To perform this cluster analysis, we relied on some of the literature on this subject. This made it possible to obtain numerical features. However, we believe that some improvements can still be made in this analysis:
We are not sure that we have included all of the defining features to differentiate proteins. Therefore, as an improvement of this work, one could make a state of the art in order to take into account all the important features necessary in the process of classification of proteins.
One question caught our attention during this work: have we sufficiently exploited the connection between amino acids in the protein sequence? Even though we have used the “Protein scaling” and “Flexibility” features which are based on the sliding window approach, we are not sure that they are sufficient from a generalization perspective on protein classification.
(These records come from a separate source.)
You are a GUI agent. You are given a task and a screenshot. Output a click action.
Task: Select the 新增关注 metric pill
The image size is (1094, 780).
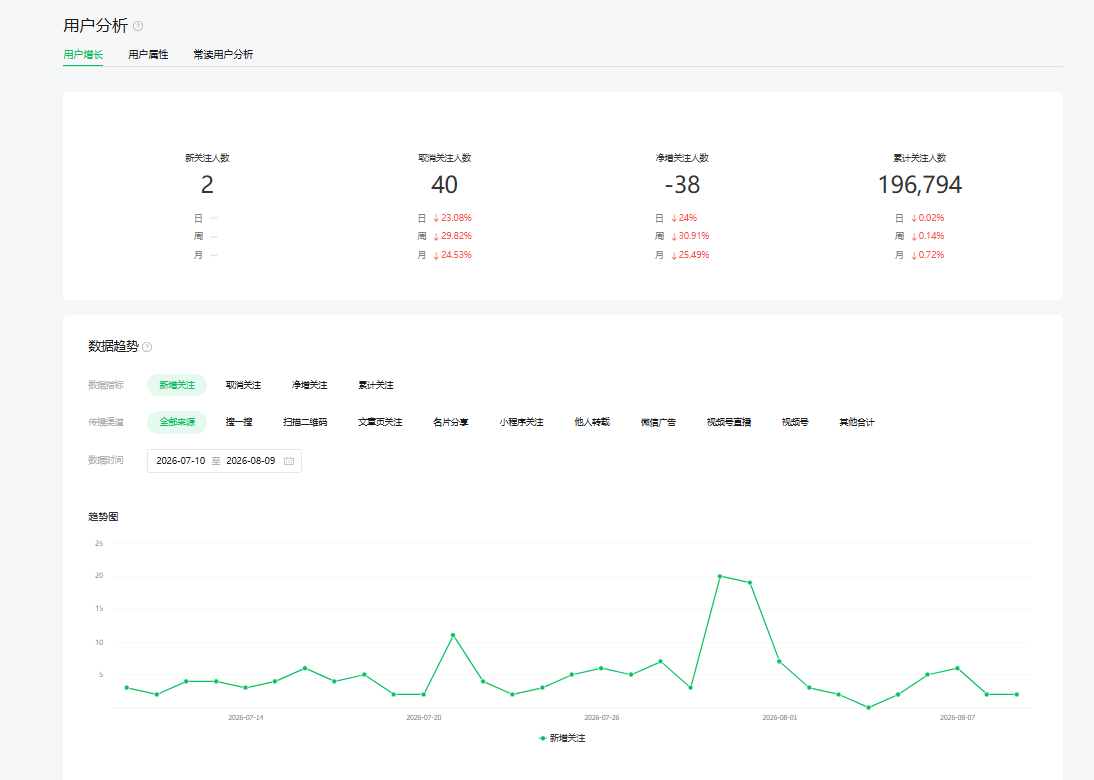[177, 385]
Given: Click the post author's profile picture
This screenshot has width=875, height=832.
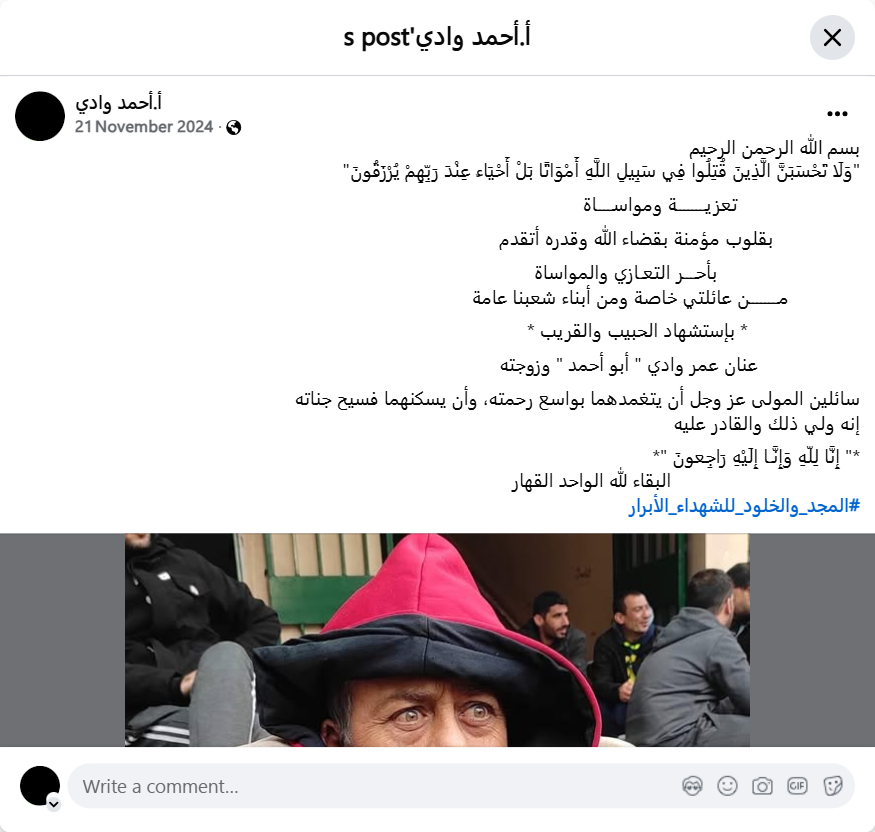Looking at the screenshot, I should coord(40,116).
One could for example add features (categorical) which take the letter of protein sequence corresponding to each given position.
To decide on the number of clusters, we relied heavily on the topological (spartial) configuration of the points in a Euclidean space. We could further study the space of the protein points that we created (by transformation) and choose a more appropriate metric (for example: the pseudometric which comes from the alignment by pairs of sequences). We believe that the study of such a space is more adequate in a supervised classification context.
To make our codes scalable to a larger dataset, in addition to considering adding more functionality, we believe that we need to evaluate our results with real families of proteins and adjust meta parameters such as: the size of the sliding window on "Protein scaling" and "Flexibility".
[1] Kunchur Guruprasad, B.V.Bhasker Reddy, Madhusudan W. Pandit, Correlation between stability of a protein and its dipeptide composition: a novel approach for predicting in vivo stability of a protein from its primary sequence, Protein Engineering, Design and Selection, Volume 4, Issue 2, December 1990, Pages 155–161, https://doi.org/10.1093/protein/4.2.155
[2] Lobry JR, Gautier C. Hydrophobicity, expressivity and aromaticity are the major trends of amino-acid usage in 999 Escherichia coli chromosome-encoded genes. Nucleic Acids Res. 1994;22:3174–3180.
[3] Vihinen M, Torkkila E, Riikonen P. Accuracy of protein flexibility predictions. Proteins. 1994 Jun;19(2):141-149. DOI: 10.1002/prot.340190207.